While the president did not  reveal additional names, he hinted that at least some of the new appointees would be drawn from political parties.  

“We are in a coalition, and in whatever country, the rules and the opinions of the political parties are needed,” he said.
Leaders of the political parties in the ruling  coalition were present at the president’s private residence in Cikeas, Bogor, for Thursday’s announcement.

But Yudhoyono said that even if the new ministers came from political parties, their professionalism would also be a priority.

“Even though several ministers may come from political parties, everyone expects that they will be capable and have a good track record,” he said.

Yudhoyono said that in addition to improving the performance of the cabinet for the remaining three years of his term, the reshuffle was also aimed at improving relations with the House of Representatives.

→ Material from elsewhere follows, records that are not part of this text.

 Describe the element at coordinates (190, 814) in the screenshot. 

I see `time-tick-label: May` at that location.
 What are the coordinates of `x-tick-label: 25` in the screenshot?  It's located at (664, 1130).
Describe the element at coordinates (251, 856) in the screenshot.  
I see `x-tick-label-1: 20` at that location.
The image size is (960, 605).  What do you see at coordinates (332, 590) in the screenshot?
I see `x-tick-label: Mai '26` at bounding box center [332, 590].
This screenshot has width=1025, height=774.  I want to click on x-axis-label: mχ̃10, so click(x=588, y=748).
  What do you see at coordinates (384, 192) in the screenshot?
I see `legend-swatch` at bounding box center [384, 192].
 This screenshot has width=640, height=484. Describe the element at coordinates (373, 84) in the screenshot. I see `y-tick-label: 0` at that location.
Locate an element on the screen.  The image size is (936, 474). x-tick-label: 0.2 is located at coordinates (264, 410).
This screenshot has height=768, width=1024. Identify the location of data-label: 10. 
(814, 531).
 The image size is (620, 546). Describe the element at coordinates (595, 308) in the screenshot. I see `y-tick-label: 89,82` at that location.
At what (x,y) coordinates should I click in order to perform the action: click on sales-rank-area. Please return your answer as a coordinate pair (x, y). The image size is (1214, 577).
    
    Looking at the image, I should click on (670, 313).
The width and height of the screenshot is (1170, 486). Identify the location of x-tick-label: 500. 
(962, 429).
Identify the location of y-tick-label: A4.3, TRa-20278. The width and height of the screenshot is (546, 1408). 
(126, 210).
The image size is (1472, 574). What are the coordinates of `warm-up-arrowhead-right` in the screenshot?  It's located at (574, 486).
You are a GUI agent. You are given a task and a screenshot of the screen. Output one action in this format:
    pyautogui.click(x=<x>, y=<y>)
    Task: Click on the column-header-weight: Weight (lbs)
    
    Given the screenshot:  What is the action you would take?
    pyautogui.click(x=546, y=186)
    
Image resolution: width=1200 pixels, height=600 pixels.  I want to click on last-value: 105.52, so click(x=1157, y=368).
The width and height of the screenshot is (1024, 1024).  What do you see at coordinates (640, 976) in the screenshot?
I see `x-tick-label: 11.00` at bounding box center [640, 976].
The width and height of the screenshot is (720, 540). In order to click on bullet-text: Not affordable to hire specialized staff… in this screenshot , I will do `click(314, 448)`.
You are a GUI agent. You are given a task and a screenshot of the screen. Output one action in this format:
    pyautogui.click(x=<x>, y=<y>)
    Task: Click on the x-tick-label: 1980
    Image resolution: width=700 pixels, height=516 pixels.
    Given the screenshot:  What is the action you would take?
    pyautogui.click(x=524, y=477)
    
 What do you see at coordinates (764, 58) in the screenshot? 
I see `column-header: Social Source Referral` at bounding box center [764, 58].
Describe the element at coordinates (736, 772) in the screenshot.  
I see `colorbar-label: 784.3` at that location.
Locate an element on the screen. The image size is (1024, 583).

“Our hope is that the government and the House will have healthier and more constructive relations in the future,” he said. The president added that tensions with the House were “an unnecessary waste of time.”

Tensions between Yudhoyono’s Democratic Party and two key partners in the ruling coalition, the Golkar Party and the Prosperous Justice Party (PKS), have led to frictions between the parties at the legislature. Many of the problems can be traced back to squabbling over the 2008 Bank Century bailout  and inquiries into the so-called tax mafia.

Yudhoyono stressed the importance of economic security and stability during the global financial crisis, and a more effective government.

“For the sake of economic security, we consider it necessary to have a responsive government that can find solutions to address problems in this current global situation,” he said.

He has said the new cabinet lineup will be announced before the anniversary of the current cabinet next Thursday.